1. Introduction

The Australian monsoonal (seasonal) tropics has an exceptionally diverse ant fauna, but it is not formally recognised as such [1] because only a small proportion of its species is described [2,3,4]. The fauna is so poorly known taxonomically because of a combination of misinterpreted morphological variability and historically limited sampling due to the region being so vast (nearly 2 million km²), remote, and sparsely populated. For example, Melophorus rufoniger Heterick, Castalanelli & Shattuck, M. hirsutipes Heterick, Castalanelli and Shattuck and Monomorium fieldi Forel were all recently described as morphologically variable species occurring throughout most of mainland Australia [5,6], but each has subsequently been shown to represent dozens or even hundreds of species just in the monsoonal tropics [7,8,9]. Tetramorium spininode Bolton is an example where limited collections led to an under-appreciation of ant diversity in monsoonal Australia. It was recognised in only two records when described in 1977, but the subsequent collection of hundreds of specimens has shown it to represent a group of dozens of species [10].

Here, we provide another example of where limited collections has led to an under-appreciation of ant diversity in monsoonal Australia.

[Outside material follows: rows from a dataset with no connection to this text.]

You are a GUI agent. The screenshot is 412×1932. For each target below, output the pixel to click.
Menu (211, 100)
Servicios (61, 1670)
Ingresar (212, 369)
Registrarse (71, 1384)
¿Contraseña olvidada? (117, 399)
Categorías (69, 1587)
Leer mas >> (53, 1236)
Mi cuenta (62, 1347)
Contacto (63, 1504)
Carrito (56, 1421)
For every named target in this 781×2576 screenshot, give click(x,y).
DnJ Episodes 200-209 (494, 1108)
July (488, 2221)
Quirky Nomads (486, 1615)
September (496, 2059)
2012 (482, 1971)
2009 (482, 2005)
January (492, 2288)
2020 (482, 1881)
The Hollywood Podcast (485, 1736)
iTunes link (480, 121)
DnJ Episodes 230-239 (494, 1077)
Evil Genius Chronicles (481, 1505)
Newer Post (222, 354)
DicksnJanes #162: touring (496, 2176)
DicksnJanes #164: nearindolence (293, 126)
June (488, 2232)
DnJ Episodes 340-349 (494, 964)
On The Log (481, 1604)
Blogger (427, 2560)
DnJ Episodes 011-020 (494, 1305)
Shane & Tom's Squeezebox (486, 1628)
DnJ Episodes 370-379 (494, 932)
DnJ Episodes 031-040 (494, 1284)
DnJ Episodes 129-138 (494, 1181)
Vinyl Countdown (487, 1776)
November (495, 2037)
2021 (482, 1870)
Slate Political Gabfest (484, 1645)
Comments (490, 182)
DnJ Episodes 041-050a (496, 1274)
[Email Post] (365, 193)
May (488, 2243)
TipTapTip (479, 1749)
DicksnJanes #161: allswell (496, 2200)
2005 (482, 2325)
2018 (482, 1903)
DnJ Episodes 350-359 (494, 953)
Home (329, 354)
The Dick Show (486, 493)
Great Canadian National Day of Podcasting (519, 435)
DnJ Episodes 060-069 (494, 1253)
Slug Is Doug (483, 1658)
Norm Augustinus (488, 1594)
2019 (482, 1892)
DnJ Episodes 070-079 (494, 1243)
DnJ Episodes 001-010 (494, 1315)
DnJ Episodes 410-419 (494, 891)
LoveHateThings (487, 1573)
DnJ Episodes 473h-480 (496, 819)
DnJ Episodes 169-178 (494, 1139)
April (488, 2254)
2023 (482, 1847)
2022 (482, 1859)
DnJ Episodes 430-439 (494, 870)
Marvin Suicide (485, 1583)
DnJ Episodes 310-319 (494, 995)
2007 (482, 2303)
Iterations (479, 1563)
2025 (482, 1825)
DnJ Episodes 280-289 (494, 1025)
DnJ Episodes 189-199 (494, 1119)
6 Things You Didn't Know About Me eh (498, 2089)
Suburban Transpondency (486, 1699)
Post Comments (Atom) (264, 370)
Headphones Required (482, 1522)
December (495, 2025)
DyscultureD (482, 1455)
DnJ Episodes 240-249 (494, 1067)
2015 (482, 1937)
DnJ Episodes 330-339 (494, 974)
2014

Meranoplus ajax Forel (Figure 1) belongs to the M. diversus F. Smith group of specialist seed-harvesters that is endemic to Australia, occurring throughout the mainland except for high-rainfall regions of the eastern and southern coasts [11,12]. Meranoplus ajax is distinguished by its clypeal structure, which features a medial keel-like carina occurring between a pair of lateral projections, and it occurs throughout central and northern Australia [12]. However, the taxon clearly contains multiple species [11]. The medial clypeal carina characteristically projects beyond the anterior clypeal margin, but not always, and the structure of any projection is highly variable, as is clypeal sculpture and the structure of the lateral projections (Figure 2). The morphology of the head, dorsal shield of the promesonotum, propodeal spines and first gastric tergite are all, likewise, highly variable (Figure 3 and Figure 4). Here, we provide an assessment of the number of species occurring in the complex, informed by extensive CO1 barcoding.

2. Materials and Methods

Our study was based on the approximately 500 pinned specimens of the M. ajax complex in the ant collection held at the CSIRO laboratory in Darwin, which represents the great majority of all records of the taxon. We obtained CO1 sequences from 125 specimens collected from throughout monsoonal Australia (Supplementary Table S1). Geographic coverage of samples was extremely patchy (Figure 5), as reflects available specimens. Samples were very much concentrated in the western monsoonal zone, with very few samples east of central Northern Territory outside far North Queensland, making the ca. 1 million km² southeastern monsoonal region almost unsampled (Figure 5).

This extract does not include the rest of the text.